Passing the OSCP Exam¶
I failed the OSCP exam. I passed the OSCP exam. This is my tale.
My Background¶
I've worked in SRE for many years at a big company, but management left me rusty. I have a strong Linux, networking, and system design background, and I can code a little. I was clueless about Windows initially.
Training Plan and Timeline¶
- 2023 April: I started playing around on HTB and got more and more interested in security.
- 2023 October: Decided OSCP was a good goal. Initially planned for two months of study, starting with HTB Academy's Penetration Tester curriculum.
- 2023 December: I realized my two-month plan was pure fantasy.
- 2024 January–March: Completed PEN-200 course, 100% of the labs, and continued with HTB Academy and TJNull's list until I felt ready.

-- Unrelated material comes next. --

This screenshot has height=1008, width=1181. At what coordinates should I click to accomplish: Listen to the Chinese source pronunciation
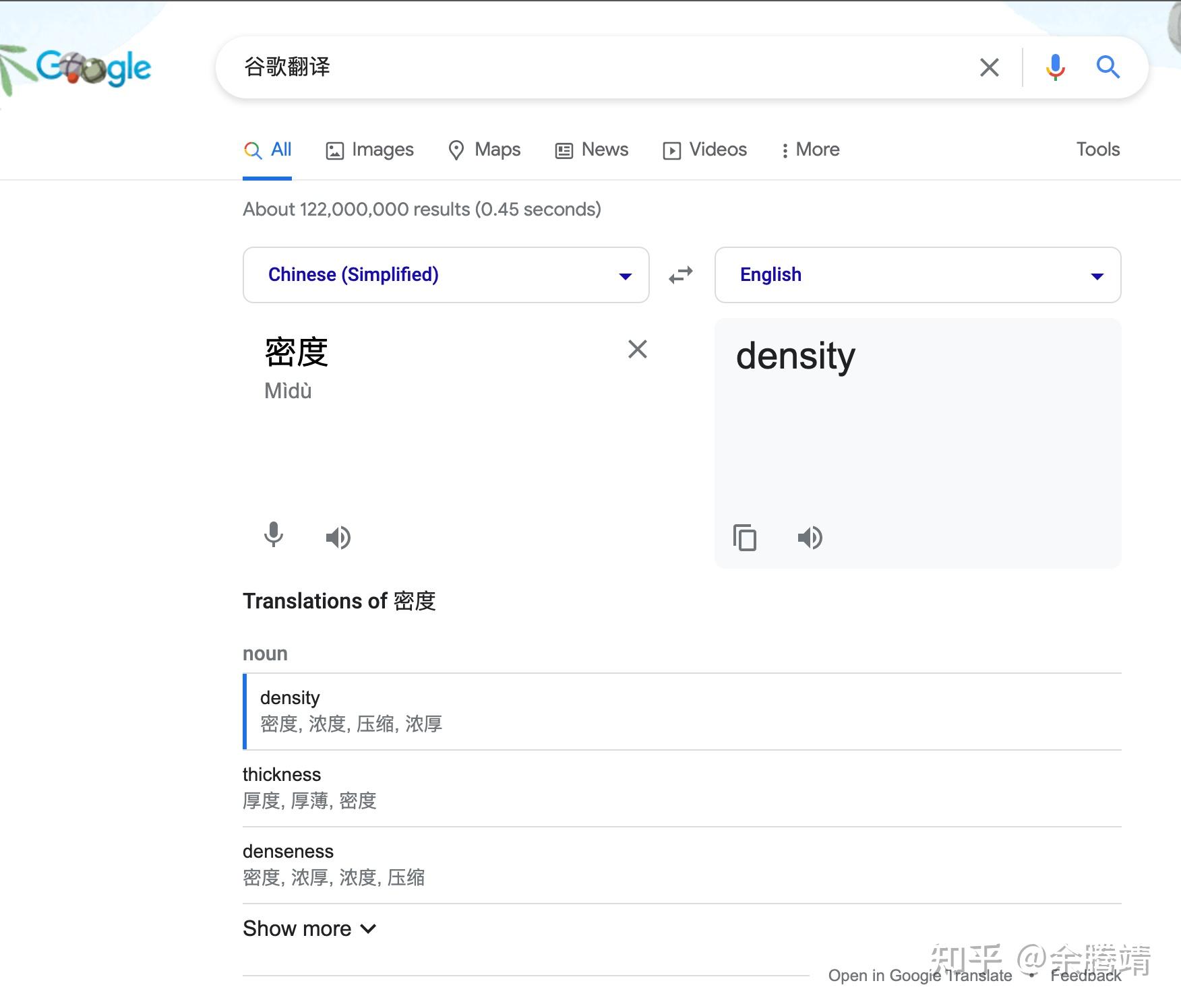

First Attempt: Zero Points?¶
My exam was scheduled at the end of April, 2024. Despite an encouraging start full of attack surfaces and leaked credentials, I got nowhere. I worked for 18 of the 24 hours, but I couldn’t secure a foothold. It all felt much harder than the PEN-200 labs. A crushing defeat.
Stages of Grief, New Plan¶
I received the rejection email on May 3, 2024. Three weeks of self-pity and frustration led me to double down on fundamentals, slower enumeration, and more thorough notetaking. I shifted from hating all things Windows to appreciating the security challenges inherent in Windows and Active Directory.

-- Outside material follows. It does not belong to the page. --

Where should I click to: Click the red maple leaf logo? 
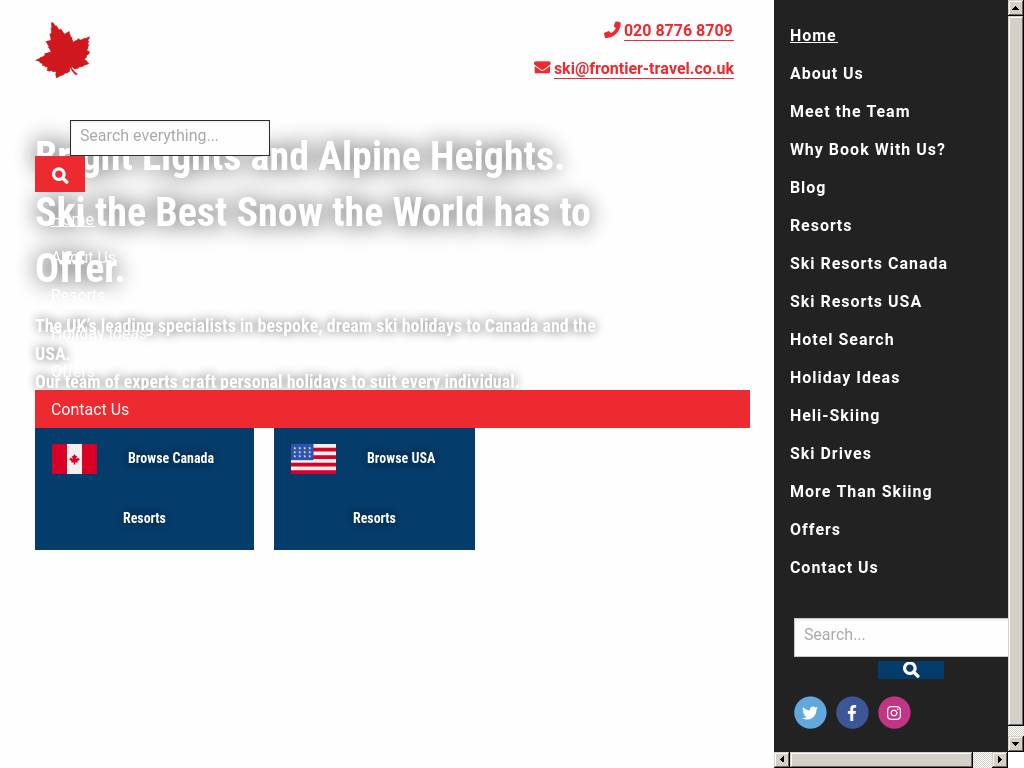[63, 50]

- 2024 June–July: Focused on Windows/AD with HTB Academy and HTB CTFs.
- 2024 August–September: Completed about 70 HTB/PG targets with meticulous notes, integrating TJNull’s and Lainkusanagi’s OSCP lists for practice.
Second Attempt: 90 Points¶
October 15, 2024, was retake day.
- 07:00: Started. Within minutes I exploited a web service for an "admin" login on the AD set. Then I spun for a while in a SQLi rabbit hole.
- 08:55: Got RCE. Got PE six minutes later.
- 11:28: Domain Admin on AD set.
- 11:38–13:52: Owned two of the three standalone machines.
That was already 90 points in about seven hours (hooray!) but I couldn’t own the final target, despite identifying several potential paths.
The final target was very similar to the most frustrating target from my first exam. I found all the same potential attack points as my first time around, but I uncovered another couple of interesting things (including credentials!) and so I figured it was only a matter of time and persistence.
For the next six hours, from about 2 PM until 8 PM, I tried breaking that final target, but I was stuck. After 8 PM I worked on a draft of the report, resetting targets and working through all of the exploits to make sure I had screenshots and that my descriptions of the exploits were correct. I finished a solid rough draft around 11:45 PM and went to sleep.
I woke up, showered, drank coffee, and took one last run at the final standalone with about 90 minutes remaining. Unfortunately, I just couldn't get it, not even so much as a foothold.
I ate breakfast and began my final draft of the report, which took me about three hours to finish. 50 pages! In the process of writing it, I realized an obvious attack vector I had missed, a simple thing sitting right there in a big field of rabbit holes. I had dismissed it early on because it felt like a waste of time, and yet I proceeded to burn eight solid hours on everything else but that.
Key Lessons¶
- Don't Fool Yourself: I was over-relying on hints during PEN-200 labs, rationalizing that I "would have figured it out" to such an extent that I wasn't even consciously realizing it. Explicitly categorizing practice targets into No Hints Needed, Learned Something, or Try Harder helped me correct this cognitive error.
- Prioritize Weaknesses: Focusing on Windows improved my performance significantly. The shift was evident when I started accidentally typing PowerShell commands on Linux boxes!
- Recognize Rabbit Holes: This comes through repetition, but you'll need to realize when you've tried everything you know and consider whether the current approach is distracting you from a better one.
My OSCP Study Tracker¶
I modified the legendary TJNull and Lainkusanagi lists into an OSCP Study Tracker for easy sorting and filtering. It tracks No Hints Needed, Learned Something, and Try Harder results. I also added a Released
date-field for each machine, because it was useful to know if I was attacking a machine that was six years old or a more recent one. That also allows you to use Google dorks like before:2024-08-31
to avoid spoilers. I took liberties by removing some items from those lists, e.g. I only included HTB and PG Practice platforms.
TL;DR¶
Don't fool yourself about your reliance on hints. Make your weakest areas your strengths. Learn what rabbit holes feel like. Writing up your report with time left on the clock may reveal hidden answers.